[Collected data]
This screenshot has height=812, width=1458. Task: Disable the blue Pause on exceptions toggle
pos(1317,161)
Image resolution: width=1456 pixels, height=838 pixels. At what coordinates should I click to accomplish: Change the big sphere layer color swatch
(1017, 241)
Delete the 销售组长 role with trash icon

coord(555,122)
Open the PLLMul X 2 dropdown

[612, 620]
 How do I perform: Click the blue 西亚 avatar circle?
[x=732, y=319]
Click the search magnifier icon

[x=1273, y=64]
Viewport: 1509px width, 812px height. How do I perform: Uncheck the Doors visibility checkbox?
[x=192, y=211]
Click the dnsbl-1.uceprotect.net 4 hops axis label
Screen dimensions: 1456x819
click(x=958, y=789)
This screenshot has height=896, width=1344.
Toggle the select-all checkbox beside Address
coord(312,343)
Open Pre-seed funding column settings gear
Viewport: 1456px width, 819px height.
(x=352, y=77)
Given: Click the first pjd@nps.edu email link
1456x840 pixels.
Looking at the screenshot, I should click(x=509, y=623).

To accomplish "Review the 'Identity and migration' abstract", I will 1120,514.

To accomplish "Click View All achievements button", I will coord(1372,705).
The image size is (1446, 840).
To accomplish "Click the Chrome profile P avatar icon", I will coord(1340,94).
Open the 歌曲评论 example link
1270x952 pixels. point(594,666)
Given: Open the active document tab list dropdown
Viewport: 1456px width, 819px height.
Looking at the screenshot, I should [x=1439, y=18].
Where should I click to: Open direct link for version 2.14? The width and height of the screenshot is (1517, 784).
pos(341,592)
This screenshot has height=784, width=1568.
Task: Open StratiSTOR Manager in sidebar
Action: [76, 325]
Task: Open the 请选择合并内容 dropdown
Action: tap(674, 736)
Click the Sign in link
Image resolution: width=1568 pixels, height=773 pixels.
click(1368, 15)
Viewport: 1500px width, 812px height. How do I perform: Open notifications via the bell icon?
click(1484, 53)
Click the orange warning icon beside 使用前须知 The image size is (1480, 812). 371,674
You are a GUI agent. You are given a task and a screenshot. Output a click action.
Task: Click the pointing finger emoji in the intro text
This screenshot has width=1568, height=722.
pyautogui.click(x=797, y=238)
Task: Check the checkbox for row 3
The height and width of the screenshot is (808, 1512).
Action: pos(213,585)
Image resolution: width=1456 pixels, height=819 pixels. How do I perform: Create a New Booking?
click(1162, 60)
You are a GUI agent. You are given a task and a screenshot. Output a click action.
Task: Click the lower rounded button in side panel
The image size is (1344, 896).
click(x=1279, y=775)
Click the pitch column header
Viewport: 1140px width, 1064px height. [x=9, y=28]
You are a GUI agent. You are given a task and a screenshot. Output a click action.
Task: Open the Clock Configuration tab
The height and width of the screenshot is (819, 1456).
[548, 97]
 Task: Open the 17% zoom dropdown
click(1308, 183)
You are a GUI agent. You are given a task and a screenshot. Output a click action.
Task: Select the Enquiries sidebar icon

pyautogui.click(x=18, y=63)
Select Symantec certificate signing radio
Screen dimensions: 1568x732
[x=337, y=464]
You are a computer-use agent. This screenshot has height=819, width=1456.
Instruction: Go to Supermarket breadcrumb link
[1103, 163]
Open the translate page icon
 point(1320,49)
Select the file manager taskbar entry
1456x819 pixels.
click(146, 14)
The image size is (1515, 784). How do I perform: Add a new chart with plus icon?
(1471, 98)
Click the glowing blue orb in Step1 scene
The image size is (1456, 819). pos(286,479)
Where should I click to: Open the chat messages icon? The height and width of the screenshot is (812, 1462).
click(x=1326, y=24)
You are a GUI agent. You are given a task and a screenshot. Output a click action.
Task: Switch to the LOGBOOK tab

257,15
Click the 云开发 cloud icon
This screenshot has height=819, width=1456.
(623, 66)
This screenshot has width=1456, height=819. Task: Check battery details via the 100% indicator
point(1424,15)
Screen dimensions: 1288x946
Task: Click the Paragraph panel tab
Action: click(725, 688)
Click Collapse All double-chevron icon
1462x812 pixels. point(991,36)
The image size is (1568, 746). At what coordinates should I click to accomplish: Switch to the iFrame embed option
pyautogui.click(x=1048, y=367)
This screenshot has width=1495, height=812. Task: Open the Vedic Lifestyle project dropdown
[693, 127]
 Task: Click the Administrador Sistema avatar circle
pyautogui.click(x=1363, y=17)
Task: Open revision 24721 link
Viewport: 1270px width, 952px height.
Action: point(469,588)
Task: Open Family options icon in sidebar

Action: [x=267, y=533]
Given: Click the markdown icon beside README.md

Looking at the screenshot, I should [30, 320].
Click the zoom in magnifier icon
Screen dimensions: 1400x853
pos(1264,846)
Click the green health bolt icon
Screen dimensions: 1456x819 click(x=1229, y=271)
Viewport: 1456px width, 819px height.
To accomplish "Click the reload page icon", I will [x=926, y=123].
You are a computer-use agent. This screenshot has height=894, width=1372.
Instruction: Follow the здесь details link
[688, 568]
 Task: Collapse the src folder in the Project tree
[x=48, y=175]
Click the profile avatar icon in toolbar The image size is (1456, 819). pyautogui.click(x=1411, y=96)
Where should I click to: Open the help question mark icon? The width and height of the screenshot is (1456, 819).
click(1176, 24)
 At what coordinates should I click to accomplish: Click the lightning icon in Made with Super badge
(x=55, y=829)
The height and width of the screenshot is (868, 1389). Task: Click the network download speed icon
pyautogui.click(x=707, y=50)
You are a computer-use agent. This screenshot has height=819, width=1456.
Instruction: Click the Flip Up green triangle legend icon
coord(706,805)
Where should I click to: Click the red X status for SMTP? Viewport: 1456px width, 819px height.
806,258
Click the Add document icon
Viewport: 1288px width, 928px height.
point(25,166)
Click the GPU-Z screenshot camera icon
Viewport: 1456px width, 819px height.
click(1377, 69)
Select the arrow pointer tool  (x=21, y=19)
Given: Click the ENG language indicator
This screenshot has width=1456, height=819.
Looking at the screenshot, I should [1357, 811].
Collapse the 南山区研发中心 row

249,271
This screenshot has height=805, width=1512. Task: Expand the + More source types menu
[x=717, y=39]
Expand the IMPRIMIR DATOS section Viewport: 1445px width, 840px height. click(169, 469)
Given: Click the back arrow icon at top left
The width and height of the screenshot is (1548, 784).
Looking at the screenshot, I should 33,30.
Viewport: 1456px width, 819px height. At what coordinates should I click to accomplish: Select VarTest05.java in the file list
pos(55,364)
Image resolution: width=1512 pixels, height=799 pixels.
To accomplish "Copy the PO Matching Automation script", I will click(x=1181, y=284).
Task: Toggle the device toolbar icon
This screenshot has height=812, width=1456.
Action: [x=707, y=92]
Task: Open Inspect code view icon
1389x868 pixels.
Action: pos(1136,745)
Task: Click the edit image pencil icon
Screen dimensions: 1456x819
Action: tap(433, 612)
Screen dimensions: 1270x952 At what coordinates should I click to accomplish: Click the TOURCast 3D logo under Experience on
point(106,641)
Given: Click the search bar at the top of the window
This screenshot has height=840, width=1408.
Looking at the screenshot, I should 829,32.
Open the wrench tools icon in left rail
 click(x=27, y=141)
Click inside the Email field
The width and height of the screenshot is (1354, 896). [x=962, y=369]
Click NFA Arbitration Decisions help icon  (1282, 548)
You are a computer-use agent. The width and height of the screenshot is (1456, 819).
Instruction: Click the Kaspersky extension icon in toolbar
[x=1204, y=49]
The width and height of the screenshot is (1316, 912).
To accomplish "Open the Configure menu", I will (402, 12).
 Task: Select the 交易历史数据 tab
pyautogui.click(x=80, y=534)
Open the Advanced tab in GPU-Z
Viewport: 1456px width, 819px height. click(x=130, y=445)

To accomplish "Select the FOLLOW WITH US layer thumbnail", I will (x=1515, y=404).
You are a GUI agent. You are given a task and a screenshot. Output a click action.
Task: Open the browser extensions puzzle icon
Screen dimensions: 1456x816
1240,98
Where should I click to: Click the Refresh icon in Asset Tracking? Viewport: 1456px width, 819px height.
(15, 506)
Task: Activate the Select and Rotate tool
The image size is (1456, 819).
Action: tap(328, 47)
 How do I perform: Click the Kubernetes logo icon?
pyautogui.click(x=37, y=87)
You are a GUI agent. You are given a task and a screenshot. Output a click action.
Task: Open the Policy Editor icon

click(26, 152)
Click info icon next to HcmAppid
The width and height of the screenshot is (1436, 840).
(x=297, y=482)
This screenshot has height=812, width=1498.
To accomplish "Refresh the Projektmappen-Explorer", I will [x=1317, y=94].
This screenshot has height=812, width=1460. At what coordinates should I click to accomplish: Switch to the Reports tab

→ **What you are asked to do**
Would you count the lines in the entries that hold "computer" and reply with only the count?

→ **Solved exercise**
4